Bringing kelp forests back to life
Kelp forest ecosystems are declining around the world. In response, marine managers are working to restore and counteract these declines.
Giant kelp grows in dense stands known as kelp forests. Kelp forests, defined here as habitat-forming brown algae in the orders Laminariales, Fucales, and Desmarestiales, are globally distributed habitats which have declined around the world
Kelp forests, defined here as habitat-forming brown algae, have a really important job in maintaining water quality in coastal areas. Thriving stands of giant kelp, which grows up to 40 metres high and at a pace of up to half a meter a day, provide habitat for fur seals, seahorses, weedy sea dragons, rock lobsters, abalone and fish.
In Tasmania the once thick underwater forests off the east coast used to be so dense they were marked as shipping hazards on nautical charts. But since the 1960s, Tasmania’s giant kelp has all but vanished. Most of it has been killed off by warm waters pushed southwards by the east Australian current.

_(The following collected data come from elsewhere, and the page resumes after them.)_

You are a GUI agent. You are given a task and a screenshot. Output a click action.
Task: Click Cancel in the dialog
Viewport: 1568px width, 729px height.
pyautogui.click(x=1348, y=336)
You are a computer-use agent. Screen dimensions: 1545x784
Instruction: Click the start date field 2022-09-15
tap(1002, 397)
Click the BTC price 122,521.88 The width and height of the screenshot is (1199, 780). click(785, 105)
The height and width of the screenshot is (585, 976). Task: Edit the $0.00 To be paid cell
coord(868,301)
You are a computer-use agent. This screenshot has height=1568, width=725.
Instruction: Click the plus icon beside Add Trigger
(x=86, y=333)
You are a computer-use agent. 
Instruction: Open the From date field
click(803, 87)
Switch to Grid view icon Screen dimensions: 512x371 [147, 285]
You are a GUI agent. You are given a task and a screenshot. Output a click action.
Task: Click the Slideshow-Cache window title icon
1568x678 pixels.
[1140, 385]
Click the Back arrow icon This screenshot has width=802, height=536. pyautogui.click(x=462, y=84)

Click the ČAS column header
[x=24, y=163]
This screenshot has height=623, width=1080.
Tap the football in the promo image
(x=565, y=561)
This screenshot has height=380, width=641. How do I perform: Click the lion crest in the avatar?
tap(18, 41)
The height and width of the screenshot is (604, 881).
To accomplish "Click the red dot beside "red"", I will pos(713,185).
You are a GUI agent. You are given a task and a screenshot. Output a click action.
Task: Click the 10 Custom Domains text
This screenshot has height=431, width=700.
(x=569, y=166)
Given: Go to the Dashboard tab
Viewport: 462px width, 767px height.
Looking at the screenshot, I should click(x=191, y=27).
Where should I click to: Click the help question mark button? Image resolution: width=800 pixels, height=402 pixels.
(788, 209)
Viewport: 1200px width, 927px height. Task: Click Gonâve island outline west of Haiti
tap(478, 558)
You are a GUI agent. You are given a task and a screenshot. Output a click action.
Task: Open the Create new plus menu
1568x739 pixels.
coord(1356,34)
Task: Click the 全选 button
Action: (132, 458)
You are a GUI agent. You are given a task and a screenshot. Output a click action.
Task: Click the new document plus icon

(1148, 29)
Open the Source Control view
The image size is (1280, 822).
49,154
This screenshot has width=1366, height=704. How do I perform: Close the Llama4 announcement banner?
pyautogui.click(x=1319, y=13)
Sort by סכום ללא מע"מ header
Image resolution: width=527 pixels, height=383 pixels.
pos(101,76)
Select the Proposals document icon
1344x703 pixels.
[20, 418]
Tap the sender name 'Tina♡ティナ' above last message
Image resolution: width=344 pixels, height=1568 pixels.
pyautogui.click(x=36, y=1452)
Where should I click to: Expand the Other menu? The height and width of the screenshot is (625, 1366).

Restoration efforts provide hope the precious habitats can be rejuvenated along with their associated ecosystem services. According to a recent analysis of kelp projects spanning 1957 to 2020, restoration efforts around the world are increasing in frequency.
Coral reefs and the Great Barrier Reef get a lot of attention, and a lot of funding,” Dr Cayne Layton, of the University of Tasmania’s Institute of Marine and Antarctic Studies, told the Guardian. “Kelp forests and many other temperate, or cold water, marine ecosystems really suffer from an ‘out of sight, out of mind’ kind of mentality.”
Dr Layton's team has grown and planted giant kelp that is naturally more tolerant of warm water – up to 4C more heat-resistant than average. He hopes the heat-tolerant plantings could be more resilient to low nutrients.
In addition to their ecological benefits, kelp forests are also economically and culturally significant. Kelp is estimated to generate $100,000 USD a hectare a year, amounting to billions of dollars annually. It is harvested and refined to yield alginates, compounds used widely as a thickener in foods and cosmetic products.